The two prizefighters stepped into the ring for a debate on national security, mano a mano, an ideological perspective vs. a factual perspective on the War on Terror.
Obama, the arrogant southpaw rookie, entered the match reeling from a defeat in the Senate and losing control of the message on national security, preempted the former vice president's pre-scheduled speech in order to throw the first punch.
Cheney, the poised and assured veteran who is accustomed to taking a punch, entered the match with no office to campaign for and no party to appease, only a sound "just the facts" argument that Jack Webb could appreciate.
In the course of his speech, Obama took the opportunity to remind us of his days as a law student, but he should have dusted off the textbooks from his courses in evidence before he spoke.

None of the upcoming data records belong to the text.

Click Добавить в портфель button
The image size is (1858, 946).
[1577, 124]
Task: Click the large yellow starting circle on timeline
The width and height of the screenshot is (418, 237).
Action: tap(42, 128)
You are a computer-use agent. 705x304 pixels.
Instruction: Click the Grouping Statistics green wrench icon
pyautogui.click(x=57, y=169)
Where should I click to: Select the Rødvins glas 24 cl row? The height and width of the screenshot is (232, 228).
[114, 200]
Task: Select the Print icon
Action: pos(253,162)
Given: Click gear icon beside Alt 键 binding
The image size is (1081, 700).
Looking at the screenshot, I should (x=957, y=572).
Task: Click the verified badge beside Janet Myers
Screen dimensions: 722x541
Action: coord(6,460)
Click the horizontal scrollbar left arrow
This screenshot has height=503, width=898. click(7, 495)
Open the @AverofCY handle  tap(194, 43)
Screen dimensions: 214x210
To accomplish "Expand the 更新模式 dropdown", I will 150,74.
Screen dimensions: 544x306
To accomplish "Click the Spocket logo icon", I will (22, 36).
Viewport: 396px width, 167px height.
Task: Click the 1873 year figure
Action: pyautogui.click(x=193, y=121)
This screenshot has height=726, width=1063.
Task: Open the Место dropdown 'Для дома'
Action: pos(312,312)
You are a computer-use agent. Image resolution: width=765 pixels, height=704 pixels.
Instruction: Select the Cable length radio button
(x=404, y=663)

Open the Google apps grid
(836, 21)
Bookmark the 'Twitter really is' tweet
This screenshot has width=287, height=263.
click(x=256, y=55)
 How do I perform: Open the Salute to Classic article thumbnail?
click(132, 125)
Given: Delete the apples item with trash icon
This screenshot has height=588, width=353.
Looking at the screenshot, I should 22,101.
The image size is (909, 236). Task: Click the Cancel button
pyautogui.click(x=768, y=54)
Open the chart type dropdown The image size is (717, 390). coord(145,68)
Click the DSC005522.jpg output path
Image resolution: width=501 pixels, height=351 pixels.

Remember Denzel Washington's famous line in "Training Day"?
It's not what you know; it's what you can prove.
Proof is defined as confirmation of fact by evidence.
The concept of evidence escapes present-day Obama because he believes so strongly in his gift: a commanding voice that delivers his ideological rhetoric with overbearing force.
The President actually expects us to believe his word should suffice sans evidence.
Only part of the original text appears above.